I solved this problem: A. Ice Skating, Codeforces
My approach was to create grid from given snow drifts coordinates, then convert this grid into graph and then count how many disconnected components are there. The key observation to solve this problem was to see that any disconnected component can be connected with another by using one snow drift, so we also can assume we that we connect everything to the component that contains node 0.
#include <iostream>
#include <vector>
#include <list>
using namespace std;
void dfs(vector<list<int>> &adj_list, int node, vector<bool> &visited)
{
visited[node] = true;
for (const int ngbr : adj_list[node])
{
if (visited[ngbr])
continue;
dfs(adj_list, ngbr, visited);
}
}
int main()
{
ios_base::sync_with_stdio(false);
cin.tie(nullptr);
cout.tie(nullptr);
int n;
cin >> n;
vector<vector<int>> grid(1000, vector<int>(1000, -1));
int node = 0;
for (int i = 0; i < n; ++i)
{
int x, y;
cin >> x >> y;
--x;
--y;
grid[y][x] = node;
++node;
}
vector<list<int>> adj_list(n, list<int>());
for (int i = 0; i < 1000; ++i)
{
for (int j = 0; j < 1000; ++j)
{
if (grid[i][j] == -1)
continue;
for (int k = 0; k < 1000; ++k)
{
if (k != j && grid[i][k] != -1)
adj_list[grid[i][j]].push_back(grid[i][k]);
if (k != i && grid[k][j] != -1)
adj_list[grid[i][j]].push_back(grid[k][j]);
}
}
}
vector<bool> visited(n);
dfs(adj_list, 0, visited);
int ans = 0;
for (int i = 1; i < n; ++i)
{
if (!visited[i])
{
++ans;
dfs(adj_list, i, visited);
}
}
cout << ans << '\n';
}
All test cases passed, but the complexity of this, at least I think so but I'm not very convinced is O(10^6 + 10^5) (or maybe 10^8). That's because the most inner loop will be runned at most 100 times, because the condition will fail most of the time as we have N (<= 100) snow drifts.

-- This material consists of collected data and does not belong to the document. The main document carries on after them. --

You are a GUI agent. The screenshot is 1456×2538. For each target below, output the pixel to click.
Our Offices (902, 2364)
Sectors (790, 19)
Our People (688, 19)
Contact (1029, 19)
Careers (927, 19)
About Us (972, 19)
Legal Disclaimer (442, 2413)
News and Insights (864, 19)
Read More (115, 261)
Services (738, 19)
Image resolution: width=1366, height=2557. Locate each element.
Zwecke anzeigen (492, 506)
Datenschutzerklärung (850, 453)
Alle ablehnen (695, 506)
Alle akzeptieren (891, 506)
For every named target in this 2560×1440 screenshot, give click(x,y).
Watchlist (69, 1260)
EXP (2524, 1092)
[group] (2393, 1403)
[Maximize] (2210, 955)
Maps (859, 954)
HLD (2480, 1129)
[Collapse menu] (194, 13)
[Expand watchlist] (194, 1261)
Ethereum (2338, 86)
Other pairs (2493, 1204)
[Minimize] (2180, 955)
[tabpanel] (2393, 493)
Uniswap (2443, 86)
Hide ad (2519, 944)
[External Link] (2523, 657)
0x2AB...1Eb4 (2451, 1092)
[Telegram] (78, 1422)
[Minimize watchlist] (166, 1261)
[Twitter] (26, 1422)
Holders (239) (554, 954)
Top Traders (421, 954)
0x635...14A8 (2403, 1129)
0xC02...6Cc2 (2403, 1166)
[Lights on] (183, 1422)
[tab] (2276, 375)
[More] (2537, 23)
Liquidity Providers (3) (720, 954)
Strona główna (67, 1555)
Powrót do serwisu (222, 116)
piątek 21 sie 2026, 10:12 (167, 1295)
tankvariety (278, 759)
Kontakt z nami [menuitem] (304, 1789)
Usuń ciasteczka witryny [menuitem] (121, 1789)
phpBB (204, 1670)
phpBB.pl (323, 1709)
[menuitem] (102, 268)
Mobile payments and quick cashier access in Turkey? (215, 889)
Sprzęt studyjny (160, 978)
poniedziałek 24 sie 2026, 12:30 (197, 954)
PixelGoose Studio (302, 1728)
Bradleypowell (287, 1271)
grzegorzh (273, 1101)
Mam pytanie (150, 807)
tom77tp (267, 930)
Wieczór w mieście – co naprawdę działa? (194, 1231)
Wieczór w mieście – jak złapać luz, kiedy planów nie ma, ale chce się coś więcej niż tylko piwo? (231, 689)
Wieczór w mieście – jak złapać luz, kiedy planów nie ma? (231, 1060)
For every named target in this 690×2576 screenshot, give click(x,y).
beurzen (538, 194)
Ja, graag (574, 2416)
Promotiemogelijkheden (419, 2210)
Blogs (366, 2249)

It's not something very performant, so I wonder how could I improve time complexity of this?
1 Answer 1
meaningful identifier
dfs
is great, but main
is rather long, and generically named.
Consider having it delegate tasks to
appropriately named helper function(s), such as one that's responsible for reading in the problem setup.
magic numbers
for (int j = 0; j < 1000; ++j)
{
...
for (int k = 0; k < 1000; ++k)
Those come straight from the problem statement.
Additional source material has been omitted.